Saturday, August 29, 2009

AFP in Classic

Reuters reports that President Ma Ying-jeou has no plans to meet with the Dalai Lama. That same article notes that:
On Friday, China gave the green light to 16 airlines to operate regular direct flights to Taiwan in a sign that the Dalai Lama's impending visit would not harm trade ties.
Behind the political theatre of the Dalai Lama's visit, the real politics go on....

Yesterday it was the Economist, today AFP published this brilliant account, so pro-Beijing in its construction that at first glance I thought the Aussie newspaper it appeared in had picked up Xinhua. Its very badness actually highlights some interesting political connections. AFP begins:
RELIGIOUS groups and pro-China activists have criticised the Dalai Lama's visit to Taiwan, saying the trip is "inappropriate" as the island reels from a deadly typhoon.
"Religious groups?" Let's see what they mean.
But the trip, during which the Buddhist leader is scheduled to visit typhoon-hit areas, has come under fire, with a pro-China group labelling him a "trouble-maker" while the Taiwan Mazu Association said the visit was "inappropriate."

"We hope Taiwanese people will believe in Taiwanese religions. Religious exchange is good in normal time but it is inappropriate at such a time," said Cheng Ming-kun, chief of the Taiwan Mazu Association.

"We urge politicians to stop taking advantage of religion... and toying with typhoon victims," he told reporters.

The association represents worshippers of the Taoist sea goddess Mazu, who has millions of followers.
"We urge politicians to stop taking advantage of religion," says Cheng Ming-kun.


Sometimes hypocrisy elevates itself beyond being merely blatant, achieving a kind of sublime disconnect with reality that is like a work of art. Such is this lecture from Cheng Ming-kun about separating politics and religion.

Who is Mr. Cheng? Cheng holds a couple of key positions in the Matzu Associations, such as the Deputy Chairman of the Jenlan Temple in Dajia. Ring any bells? That's the name of the island's most important Matzu temple, the subject of one of the world's largest pilgrimages. That's right -- the procession run by the former KMT politician, now "non-partisan", Yen Ching-piao, elected out of jail by his loyal constituents a few years back. That procession is a prime example of how politics exploits religion in Taiwan (anyone know where the zillions in donations go?). Cheng, who was kidnapped for 10 days in 2005 in what was widely rumored to be a shady business deal gone bad, was indicted for forgery and breach of trust in connection with the temple association. Naturally Cheng is close to Yen -- I believe the proper expression is "thick as thieves."

What are Cheng's political affiliations? Well, Cheng was in Beijing in July promoting cross-strait ties through better Matzu connections. Cheng also met with Chen Yun-lin, last seen here in November of 2008 negotiating on Beijing's behalf. Is leveraging Taiwan's most important goddess to annex Taiwan to China apolitical?

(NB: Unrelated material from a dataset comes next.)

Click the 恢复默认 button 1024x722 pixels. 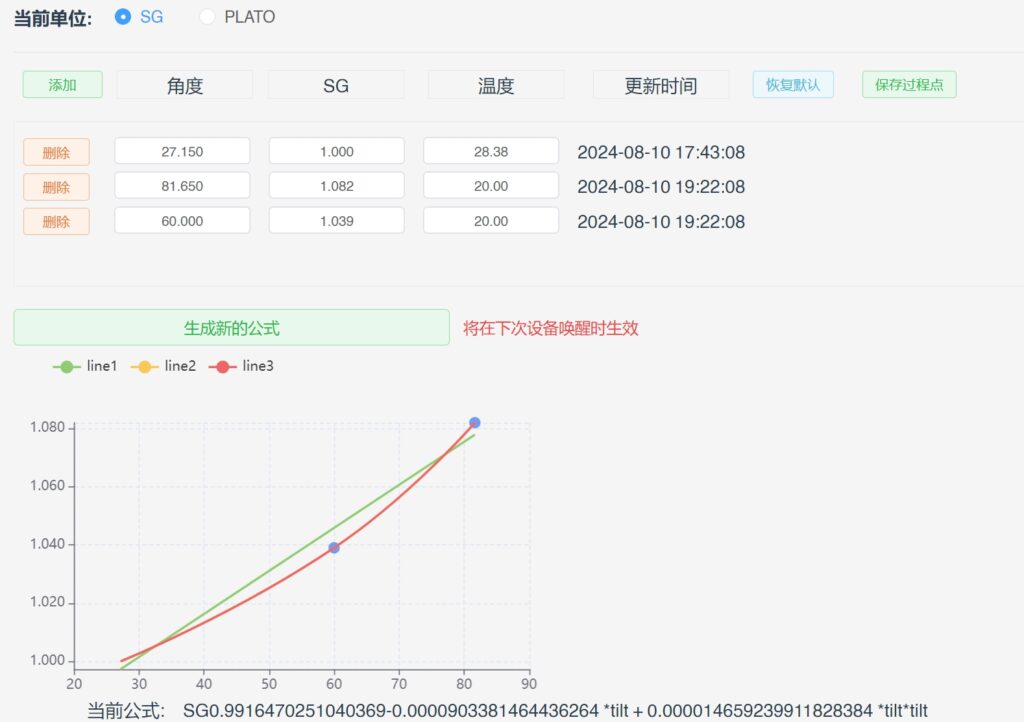(793, 85)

AFP's presentation is thus a comical parody of actual news construction. First it mentions the "pro-China" group and then opposes Cheng's comments to it as if he were neutral, not "pro-China." Then, the deputy head of the single most politicized temple on the whole island piously informs us that religion should not be politicized!

This piece should definitely be in the Onion.

How to explain this? A friend of mine pointed out that Pierre Louette, the current CEO of AFP, appears to have personal interests in China. Louette is the former CEO of Havas, the main marketing company for the Beijing Olympics. Since Havas represents some of the biggest corporations in China....

UPDATE: More explanations/clarifications in the comments below

Daily Links:
  • As of ten this morning, the NYTimes had this:
    Another travel marketer offering jobs is the Republic of Taiwan Tourism Bureau, with a contest called the Best Trip in the World ( The offer: “Come up with the best Taiwan tour itinerary, take the tour, write about it online” and win a million Taiwan dollars (about $30,000) for a one-month trip around the island.
  • Taiwan Matters notes that Ma went after Public Television three days after Morakot, apparently hoping to use the hoopla over the typhoon as cover to get his man in the top position.
  • Average real income regresses to 1996 levels. It's a good thing we elected Ma and his economic czar to -- wait, what's that czar's name again?
  • Our new AIT director, William Stanton, has arrived. Godspeed and good luck to the awesome Steve Young, who did a great job here. May his next post be filled with fewer headaches and more margaritas.
Don't miss the comments below! And check out my blog and its sidebars for events, links to previous posts and picture posts, and scores of links to other Taiwan blogs and forums!


Marc said...

Louette of the AFP was Havas Media's former CEO--that's correct. One correction -- Havas currently represents several mega-multinational corporations in China.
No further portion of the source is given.